Braque was born at Argenteuil, near Paris, and brought up at Le Havre, where he was apprenticed to his father's trade of house painter. He first studied at the local École des Beaux-Arts and then in 1900 he went to Paris and from 1902 to 1904 he studied at the Académie Humbert. He made friends with Othon Friesz, also from Le Havre, and in 1906 they painted together at Le Ciotat and L'Estaque. Both adopted the new Fauvist style and exhibited with other Fauvists at the Salon d'Automne and the Salon des Indépendants. Braque, however, was not by temperament in harmony with the subjective and impulsive aspects of Fauvism and after being immensely impressed by the Cézanne Memorial Exhibition at the Salon d'Automne in 1907, he began painting in a more logical manner of geometrical analysis which anticipated Analytical Cubism. In 1907 he met Picasso through the dealer Kahnweiler and working together the two artists brought into being the Cubist style. During the next few years their work was so similar that some of their pictures might equally well have been painted by either. In the autumn of 1908 Kahnweiler arranged an exhibition of Braque's pictures from the previous year, all but two of which had been rejected by the Salon d'Automne. Louis Vauxcelles (who had coined the word 'Fauves') described these pictures as being reduced to 'cubes' and wrote of Braque's pictures in the Salon d'Automne of 1909 as 'bizarries cubiques'. Thus the name 'Cubism' was born. In 1911 and 1912 Braque was painting with Picasso at Céret and Sourgues and he was the first to begin the Collages which heralded Synthetic Cubism. He also introduced real elements and commercial lettering into his pictures, combining and contrasting the real with the 'illusory' picture image. He worked hand in hand with Picasso on Synthetic Cubism until the interruption caused by the First World War.

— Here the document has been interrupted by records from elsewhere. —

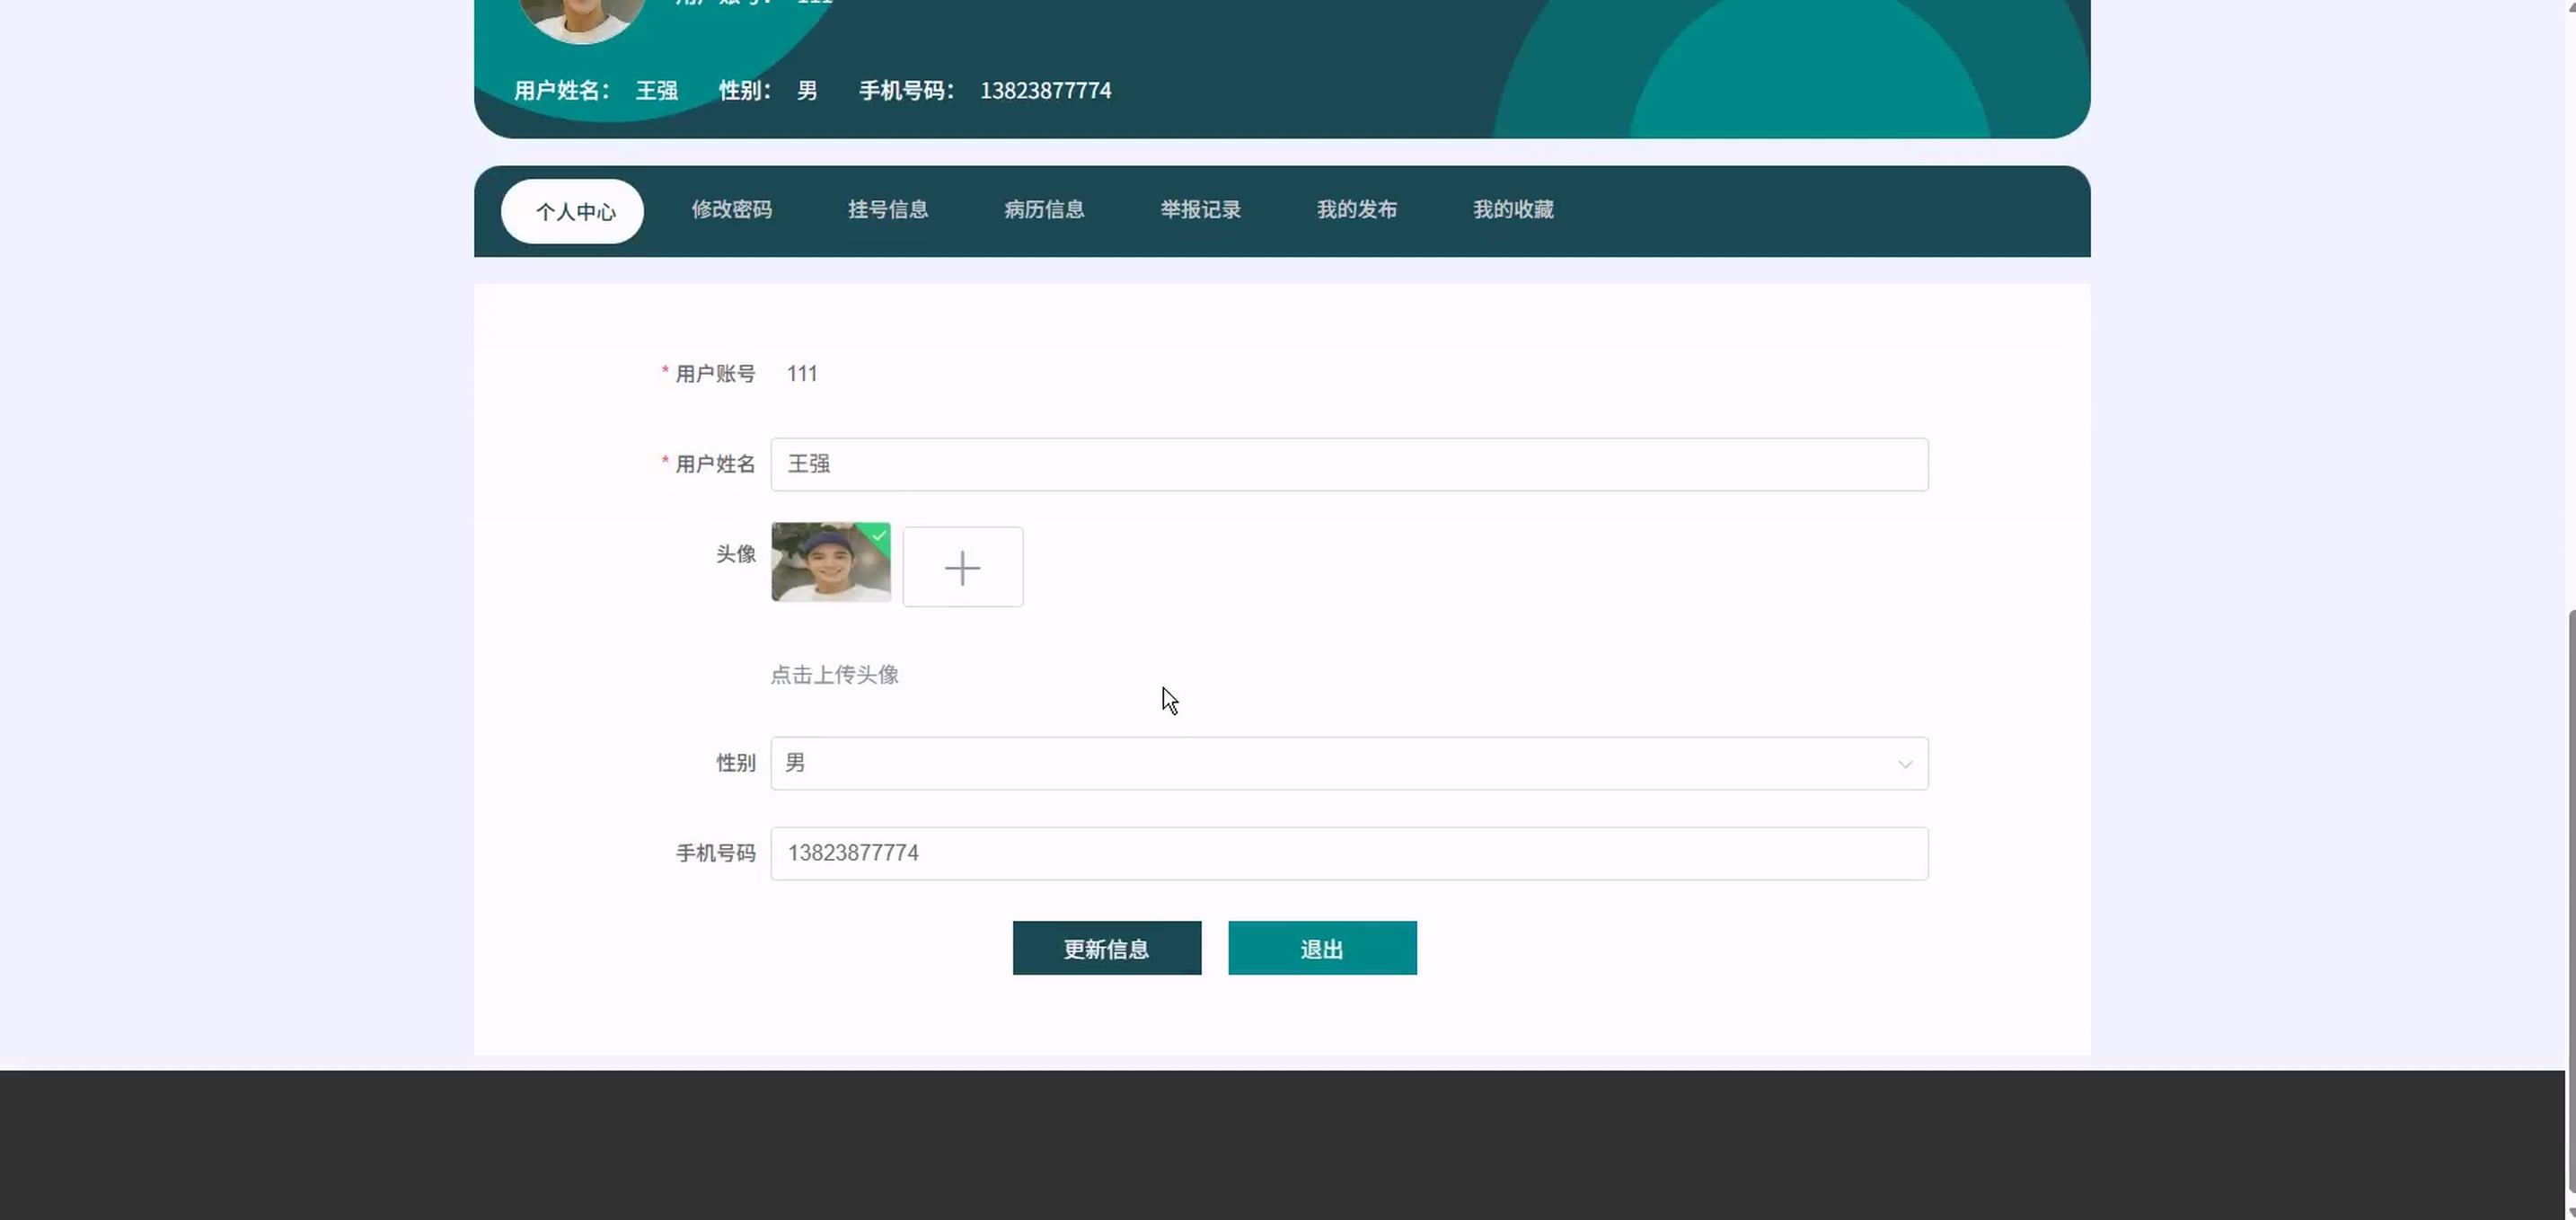Open the 我的发布 tab

tap(1356, 210)
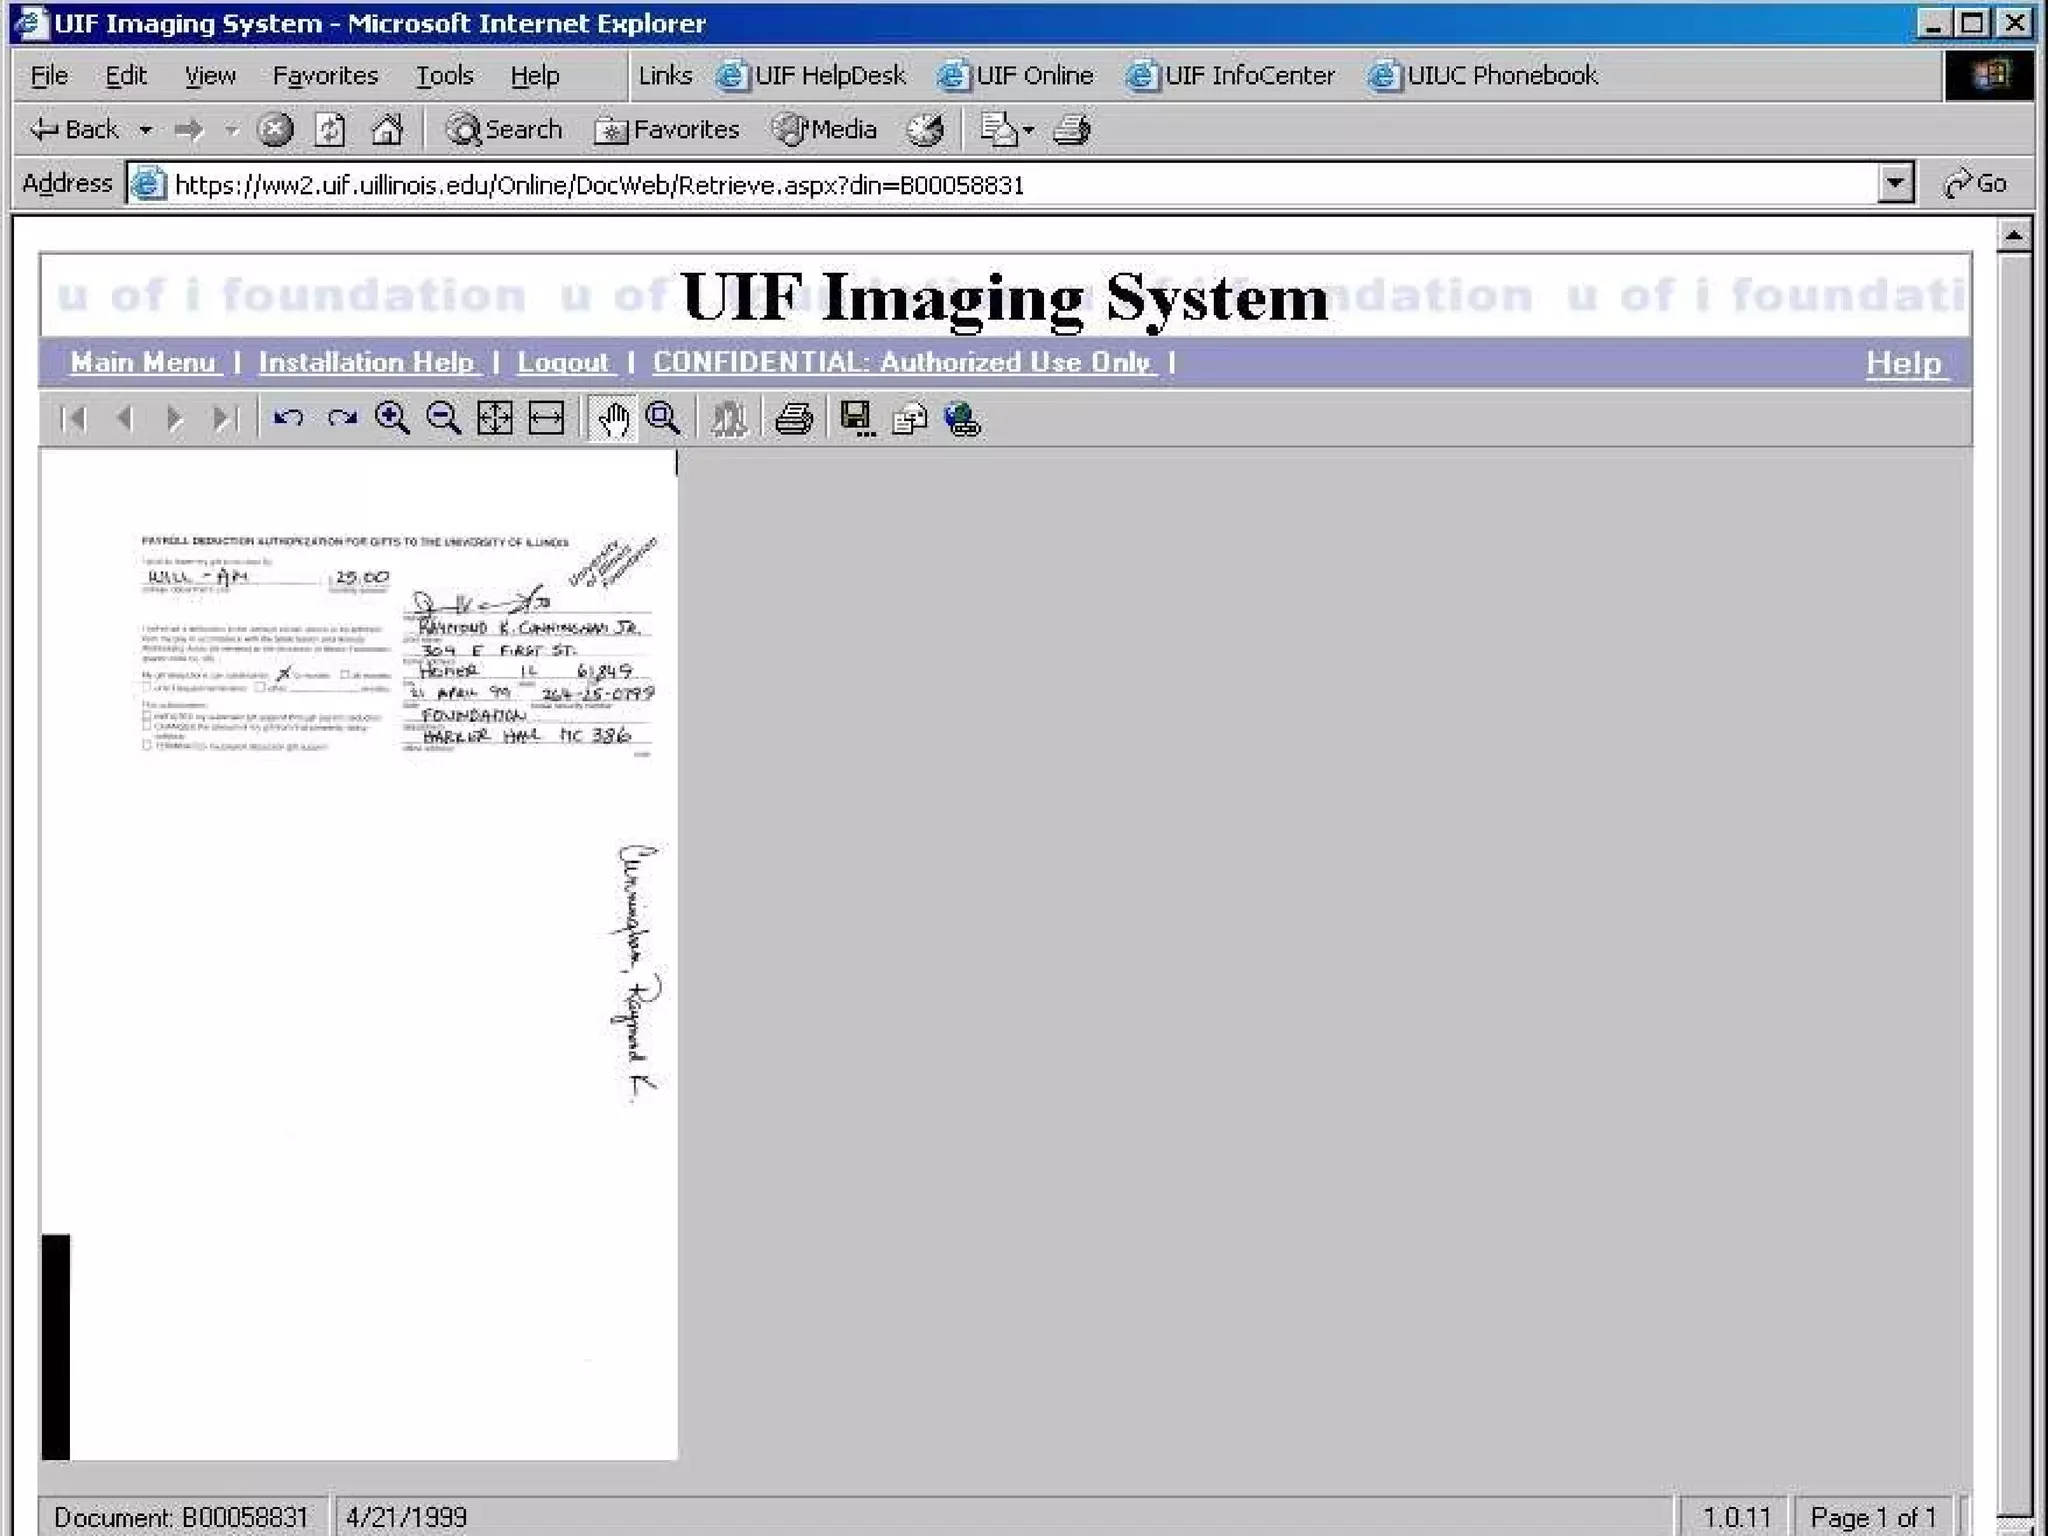Click the floppy disk save-as icon
The height and width of the screenshot is (1536, 2048).
click(857, 418)
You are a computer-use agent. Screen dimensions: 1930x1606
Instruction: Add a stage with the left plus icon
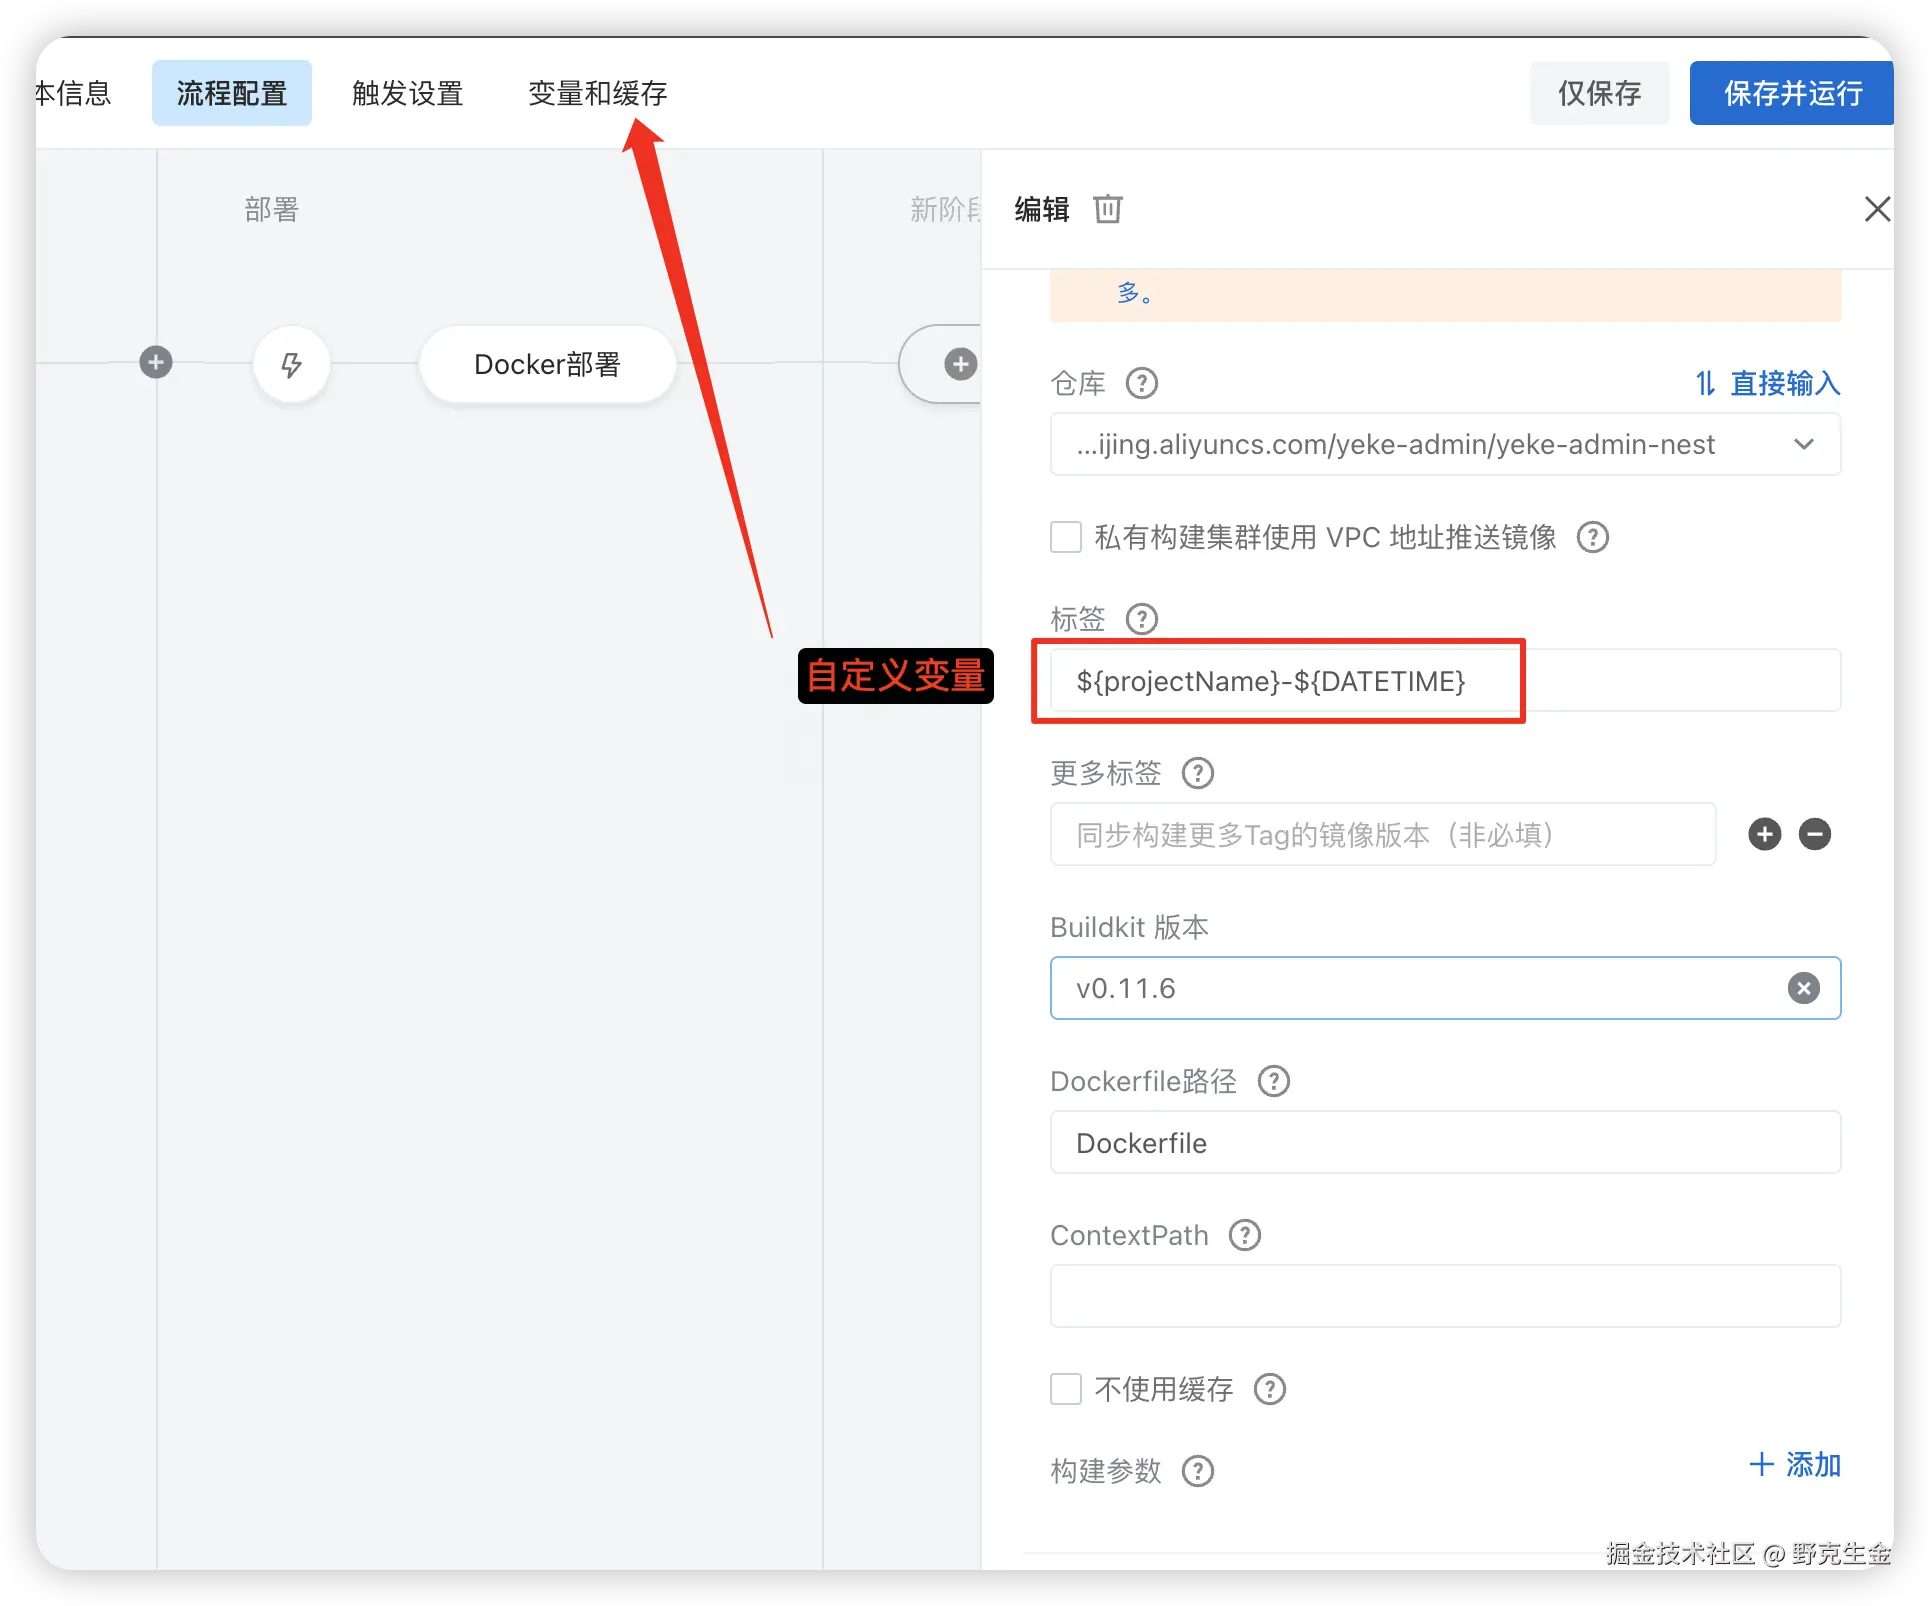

Braque suffered a severe head wound in 1915, was discharged from the army and began painting again c. 1917. During a long convalescence he pondered the principles of his art, and his thoughts, mostly in the form of aphorisms, were published in Le Jour et le Nuit. Cahiers, 1917-1952. Unlike Picasso and Léger, Braque remained entirely uncommitted to any ideology and kept his work aloof from all human or social interests outside it. In this, although he pursued a very different path artistically, he resembled Matisse. He once declared that the fundamental principle of Cubism was 'the materialization of a new space' and that the purpose of the Cubist fragmentation of objects was to 'establish space and movement in space'. He continued to pursue this aim with single-minded consistency and complete integrity.
His graphic work was connected primarily with an interest in Greek themes which began in the 1930s and includes 16 etchings for an edition by Vollard of the Theogony of Hesiod. From 1950 to 1958 he did a series of Oiseaux in which decorative quality is combined with extreme simplification. In 1948 Braque was awarded the Grand Prix for painting at the Venice Biennale. In 1951 he was made Commandeur of the Légion d'honneur.